AVAILABLE RECORDS START
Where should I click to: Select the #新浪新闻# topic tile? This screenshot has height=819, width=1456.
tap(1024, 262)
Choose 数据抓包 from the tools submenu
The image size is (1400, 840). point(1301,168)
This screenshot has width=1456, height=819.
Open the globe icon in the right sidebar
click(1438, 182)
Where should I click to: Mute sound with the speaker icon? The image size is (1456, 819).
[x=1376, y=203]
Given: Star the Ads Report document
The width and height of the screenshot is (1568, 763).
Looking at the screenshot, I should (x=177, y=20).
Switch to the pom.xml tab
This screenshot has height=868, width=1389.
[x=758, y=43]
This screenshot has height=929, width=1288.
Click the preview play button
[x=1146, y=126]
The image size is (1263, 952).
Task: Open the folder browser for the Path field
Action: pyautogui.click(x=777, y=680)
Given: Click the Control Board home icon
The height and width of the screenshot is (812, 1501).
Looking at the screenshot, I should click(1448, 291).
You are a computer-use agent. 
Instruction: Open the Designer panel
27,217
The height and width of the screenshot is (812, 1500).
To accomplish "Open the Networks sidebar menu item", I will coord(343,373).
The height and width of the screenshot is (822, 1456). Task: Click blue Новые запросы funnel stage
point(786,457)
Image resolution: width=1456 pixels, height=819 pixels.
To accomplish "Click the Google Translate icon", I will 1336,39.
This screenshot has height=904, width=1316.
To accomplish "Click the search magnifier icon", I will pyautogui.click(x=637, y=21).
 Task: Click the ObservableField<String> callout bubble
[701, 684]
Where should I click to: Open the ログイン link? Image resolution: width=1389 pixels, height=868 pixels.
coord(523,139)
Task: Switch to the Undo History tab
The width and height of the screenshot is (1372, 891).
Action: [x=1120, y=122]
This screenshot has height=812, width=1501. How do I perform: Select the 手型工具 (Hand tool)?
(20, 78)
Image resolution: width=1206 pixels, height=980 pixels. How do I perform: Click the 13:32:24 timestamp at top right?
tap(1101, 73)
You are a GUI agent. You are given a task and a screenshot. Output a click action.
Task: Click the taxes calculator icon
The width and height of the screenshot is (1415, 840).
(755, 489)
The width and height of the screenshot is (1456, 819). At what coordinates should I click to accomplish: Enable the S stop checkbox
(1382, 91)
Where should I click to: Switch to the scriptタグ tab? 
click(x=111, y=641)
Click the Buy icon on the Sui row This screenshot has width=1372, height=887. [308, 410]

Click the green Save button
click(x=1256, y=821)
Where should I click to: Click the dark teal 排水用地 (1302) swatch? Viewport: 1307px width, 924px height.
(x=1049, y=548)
AVAILABLE RECORDS END
> [ACTIVITY]: Transcribe the data above in its entirety, exactly.

> [ANSWER SECTION]:
Where should I click to: Select the #新浪新闻# topic tile? This screenshot has height=819, width=1456.
tap(1024, 262)
Choose 数据抓包 from the tools submenu
The image size is (1400, 840). point(1301,168)
This screenshot has width=1456, height=819.
Open the globe icon in the right sidebar
click(1438, 182)
Where should I click to: Mute sound with the speaker icon? The image size is (1456, 819).
[x=1376, y=203]
Given: Star the Ads Report document
The width and height of the screenshot is (1568, 763).
Looking at the screenshot, I should (x=177, y=20).
Switch to the pom.xml tab
This screenshot has height=868, width=1389.
[x=758, y=43]
This screenshot has height=929, width=1288.
Click the preview play button
[x=1146, y=126]
The image size is (1263, 952).
Task: Open the folder browser for the Path field
Action: pyautogui.click(x=777, y=680)
Given: Click the Control Board home icon
The height and width of the screenshot is (812, 1501).
Looking at the screenshot, I should click(1448, 291).
You are a computer-use agent. 
Instruction: Open the Designer panel
27,217
The height and width of the screenshot is (812, 1500).
To accomplish "Open the Networks sidebar menu item", I will coord(343,373).
The height and width of the screenshot is (822, 1456). Task: Click blue Новые запросы funnel stage
point(786,457)
Image resolution: width=1456 pixels, height=819 pixels.
To accomplish "Click the Google Translate icon", I will 1336,39.
This screenshot has height=904, width=1316.
To accomplish "Click the search magnifier icon", I will pyautogui.click(x=637, y=21).
 Task: Click the ObservableField<String> callout bubble
[701, 684]
Where should I click to: Open the ログイン link? Image resolution: width=1389 pixels, height=868 pixels.
coord(523,139)
Task: Switch to the Undo History tab
The width and height of the screenshot is (1372, 891).
Action: [x=1120, y=122]
This screenshot has height=812, width=1501. How do I perform: Select the 手型工具 (Hand tool)?
(20, 78)
Image resolution: width=1206 pixels, height=980 pixels. How do I perform: Click the 13:32:24 timestamp at top right?
tap(1101, 73)
You are a GUI agent. You are given a task and a screenshot. Output a click action.
Task: Click the taxes calculator icon
The width and height of the screenshot is (1415, 840).
(755, 489)
The width and height of the screenshot is (1456, 819). At what coordinates should I click to accomplish: Enable the S stop checkbox
(1382, 91)
Where should I click to: Switch to the scriptタグ tab? 
click(x=111, y=641)
Click the Buy icon on the Sui row This screenshot has width=1372, height=887. [308, 410]

Click the green Save button
click(x=1256, y=821)
Where should I click to: Click the dark teal 排水用地 (1302) swatch? Viewport: 1307px width, 924px height.
(x=1049, y=548)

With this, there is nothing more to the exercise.